**Problem description**
In the forum reply below about complexity formulas and lattice diagrams, transcribe word for word the passage that begins with the words containing "Re: Complexity formulae;" and ends with "one at 11/6.".

**Excerpt to read**
————————
Re: Complexity formulae; Monzo's lattice diagrams

I wrote,

>According to [Dave Keenan], that sum models critical-band roughness
very well up to ratios of 17

Re-reading Dave's e-mail to me, I see that the sum only models
critical-band roughness well if the _sum_ is 17 or less. So intervals
like 11/8 and 13/8 are already too complex for this type of formula, as
they are too close to other ratios of similar complexity to be clearly
distinguished from them. Note that my harmonic entropy model, to the
accuracy that I've evaluated it so far, did not show local minima at
11/8 or 13/8, but there was a very tiny one at 11/6.

Joe Monzo noted that he could not fit 11/6 in with the other minima in a
3-d lattice. To the entire enterprise of creating that lattice, I would
reply that the minima are not really a scale, except that they represent
the points you might stop at if tuning one note against a fixed pitch.
They are not conceived in relation to one another, although many of them
happen to be quite consonant with one another. Lattice diagrams are
useful when trying to grasp _all_ the interrelationships within a scale.
The harmonic entropy concept can be applied to all those
interrelationships, not just the ones formed with a single tonic. So if
you were really going to derive a scale (for a type of music in which a
lattice is relevant) from the harmonic entropy concept, you would not
simply take the minima and construct them all upwards from a single
tonic.
————————
**Source excerpt**
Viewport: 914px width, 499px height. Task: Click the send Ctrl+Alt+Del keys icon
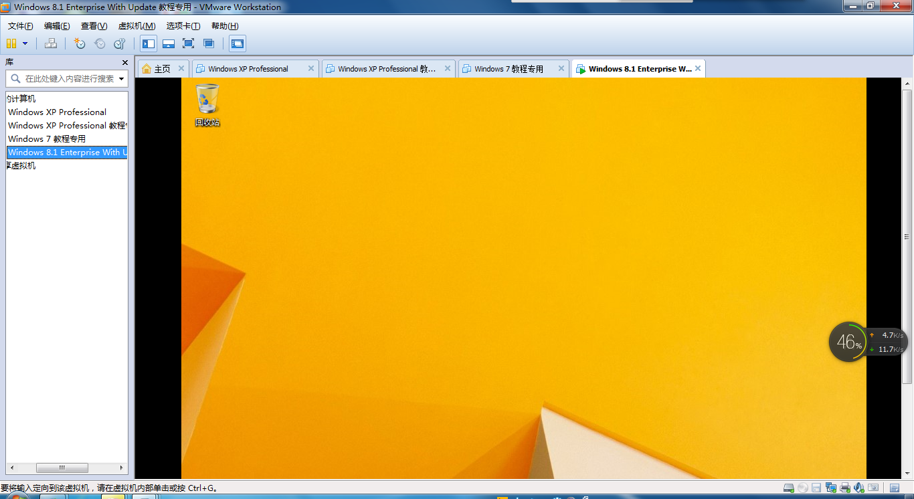coord(51,43)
————————
**Right answer**
Re: Complexity formulae; Monzo's lattice diagrams

I wrote,

>According to [Dave Keenan], that sum models critical-band roughness
very well up to ratios of 17

Re-reading Dave's e-mail to me, I see that the sum only models
critical-band roughness well if the _sum_ is 17 or less. So intervals
like 11/8 and 13/8 are already too complex for this type of formula, as
they are too close to other ratios of similar complexity to be clearly
distinguished from them. Note that my harmonic entropy model, to the
accuracy that I've evaluated it so far, did not show local minima at
11/8 or 13/8, but there was a very tiny one at 11/6.